Qui est Sophie Errante, cette députée de Loire-Atlantique, menacée d'inégibilité ?



Native du Vignoble nantais par ses racines familiales, avec des grands-parents originaires de La Chapelle-Heulin, Vallet et Mauves-sur-Loire, elle est issue d’un milieu enseignant et médical avec un papa prof et une maman sage-femme.

Avant de s’installer à La Chapelle-Heulin en 1998, elle a vécu dans divers endroits de France en passant notamment une première partie de sa vie dans les DOM-TOM (Guyane, Polynésie française, La Réunion).

C’est là-bas qu’une fois ses études de commerce international terminées, qu'elle a commencé à exercer des missions de marketing international avant de partir en région parisienne pour intégrer un laboratoire pharmaceutique.

En 1998 elle revient à La Chapelle-Heulin où elle fonde en 2000, avec son mari, une entreprise d’import/export d’équipements médicaux, « Partenaire hospitalier international ».

Présente au sein de diverses associations depuis toute jeune, elle a participé activement à des actions aussi bien humanitaires que culturelles ou étudiantes.

En 2008 elle mène une liste aux élections municipales à la Chapelle-Heulin et est élue maire.

Responsabilité de la commission Tourisme et Patrimoine au sein de la Communauté de Communes de Vallet, jusqu'en juin 2012, présente au Syndicat du Pays du Vignoble Nantais et depuis 2011 chargée de la mise en œuvre du Schéma départemental de coopération intercommunale.

Députée de la 10e circonscription de Loire-Atlantique depuis 2012, elle siège à la commission des affaires économiques, après avoir participé à celle de l'Aménagement du territoire et Développement durable.

Voir la Fiche de l'Assemblée nationale.

Le 19 octobre 2017, la Haute Autorité pour la transparence de la Vie Publique constate que 494 députés ont déposé dans le délai légal et qu’à ce jour, 13 députés n’ont pas déposé au moins l’une des deux déclarations attendues.
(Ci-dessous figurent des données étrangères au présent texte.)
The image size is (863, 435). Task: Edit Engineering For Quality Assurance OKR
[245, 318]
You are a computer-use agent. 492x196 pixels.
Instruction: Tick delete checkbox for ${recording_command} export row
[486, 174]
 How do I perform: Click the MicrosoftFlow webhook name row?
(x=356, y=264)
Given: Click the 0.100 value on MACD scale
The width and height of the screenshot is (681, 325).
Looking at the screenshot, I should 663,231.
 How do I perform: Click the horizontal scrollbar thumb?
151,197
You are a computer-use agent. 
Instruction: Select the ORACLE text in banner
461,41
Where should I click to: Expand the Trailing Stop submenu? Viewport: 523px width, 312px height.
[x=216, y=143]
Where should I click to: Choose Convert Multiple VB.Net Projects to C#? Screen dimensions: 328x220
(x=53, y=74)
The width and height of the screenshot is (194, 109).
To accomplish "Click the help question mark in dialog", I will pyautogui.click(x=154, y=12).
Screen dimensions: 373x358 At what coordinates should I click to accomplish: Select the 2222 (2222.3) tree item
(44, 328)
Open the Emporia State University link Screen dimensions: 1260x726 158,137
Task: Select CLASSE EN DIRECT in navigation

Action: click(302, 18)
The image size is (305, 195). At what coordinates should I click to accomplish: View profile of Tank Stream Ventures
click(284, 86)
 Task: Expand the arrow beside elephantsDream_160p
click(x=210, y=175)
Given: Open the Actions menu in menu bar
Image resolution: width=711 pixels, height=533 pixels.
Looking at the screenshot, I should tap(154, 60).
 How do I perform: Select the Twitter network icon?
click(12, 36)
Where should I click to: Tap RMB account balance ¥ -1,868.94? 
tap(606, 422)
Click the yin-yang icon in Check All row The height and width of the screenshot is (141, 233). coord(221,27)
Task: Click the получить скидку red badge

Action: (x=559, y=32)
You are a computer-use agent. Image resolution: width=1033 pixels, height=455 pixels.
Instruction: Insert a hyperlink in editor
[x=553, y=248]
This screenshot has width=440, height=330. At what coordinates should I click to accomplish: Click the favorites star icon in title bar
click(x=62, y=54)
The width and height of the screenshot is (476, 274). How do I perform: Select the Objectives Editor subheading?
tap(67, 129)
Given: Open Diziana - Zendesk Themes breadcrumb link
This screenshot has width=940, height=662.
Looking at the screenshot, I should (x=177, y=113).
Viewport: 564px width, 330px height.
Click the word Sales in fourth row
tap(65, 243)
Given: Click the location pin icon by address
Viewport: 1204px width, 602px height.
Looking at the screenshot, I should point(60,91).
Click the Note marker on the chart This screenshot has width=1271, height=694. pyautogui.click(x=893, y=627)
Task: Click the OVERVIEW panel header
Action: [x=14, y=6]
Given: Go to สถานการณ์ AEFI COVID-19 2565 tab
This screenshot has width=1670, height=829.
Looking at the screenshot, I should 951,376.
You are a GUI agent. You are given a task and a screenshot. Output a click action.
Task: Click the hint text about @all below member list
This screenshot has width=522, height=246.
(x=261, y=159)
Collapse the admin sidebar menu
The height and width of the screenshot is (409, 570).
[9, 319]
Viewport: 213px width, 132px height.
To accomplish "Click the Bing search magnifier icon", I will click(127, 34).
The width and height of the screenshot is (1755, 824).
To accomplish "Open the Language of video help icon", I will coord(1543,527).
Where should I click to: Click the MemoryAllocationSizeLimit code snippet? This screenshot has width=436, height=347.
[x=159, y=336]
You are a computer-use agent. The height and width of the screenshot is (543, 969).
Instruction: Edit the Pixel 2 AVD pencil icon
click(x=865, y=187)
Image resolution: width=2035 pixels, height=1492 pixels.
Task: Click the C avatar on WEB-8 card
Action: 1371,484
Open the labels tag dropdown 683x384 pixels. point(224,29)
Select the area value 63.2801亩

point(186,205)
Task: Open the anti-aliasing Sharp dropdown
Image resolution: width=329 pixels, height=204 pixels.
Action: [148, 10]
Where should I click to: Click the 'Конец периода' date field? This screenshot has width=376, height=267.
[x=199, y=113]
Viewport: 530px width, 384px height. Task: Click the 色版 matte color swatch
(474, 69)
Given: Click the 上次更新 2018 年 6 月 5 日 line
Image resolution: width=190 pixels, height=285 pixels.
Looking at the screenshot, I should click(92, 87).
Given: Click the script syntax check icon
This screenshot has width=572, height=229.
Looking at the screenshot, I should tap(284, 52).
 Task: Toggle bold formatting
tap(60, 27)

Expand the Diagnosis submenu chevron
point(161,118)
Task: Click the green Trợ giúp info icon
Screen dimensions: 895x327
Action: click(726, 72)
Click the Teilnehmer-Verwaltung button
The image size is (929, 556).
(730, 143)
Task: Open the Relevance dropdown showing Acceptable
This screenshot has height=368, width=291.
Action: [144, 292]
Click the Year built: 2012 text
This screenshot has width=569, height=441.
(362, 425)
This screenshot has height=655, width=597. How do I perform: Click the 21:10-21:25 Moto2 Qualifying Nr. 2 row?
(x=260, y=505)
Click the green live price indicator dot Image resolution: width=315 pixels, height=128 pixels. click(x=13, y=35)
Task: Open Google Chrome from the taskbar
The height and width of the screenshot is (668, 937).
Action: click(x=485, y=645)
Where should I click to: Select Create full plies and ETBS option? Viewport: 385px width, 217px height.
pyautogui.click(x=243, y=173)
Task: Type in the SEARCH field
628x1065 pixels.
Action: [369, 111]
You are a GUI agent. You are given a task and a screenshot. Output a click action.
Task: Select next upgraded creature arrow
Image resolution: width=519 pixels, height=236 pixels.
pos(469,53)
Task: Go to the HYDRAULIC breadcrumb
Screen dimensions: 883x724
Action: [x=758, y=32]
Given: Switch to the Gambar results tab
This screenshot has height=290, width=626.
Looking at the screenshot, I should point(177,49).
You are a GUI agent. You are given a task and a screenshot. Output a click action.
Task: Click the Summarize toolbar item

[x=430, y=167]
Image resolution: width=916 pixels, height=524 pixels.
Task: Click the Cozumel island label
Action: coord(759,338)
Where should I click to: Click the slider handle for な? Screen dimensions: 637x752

En application de l’article LO. 136-2 du code électoral, la Haute Autorité a donc saisi le bureau de l’Assemblée nationale de cette situation.

Pour sauver leur siège, les députés concernés ont encore la possibilité de transmettre leur déclaration avant que le couperet du Conseil constitutionnel ne tombe. Parmi eux, le site MECHANT REAC dévoile le nom des six députés qui n'ont pas envoyé leur déclaration d’intérêts.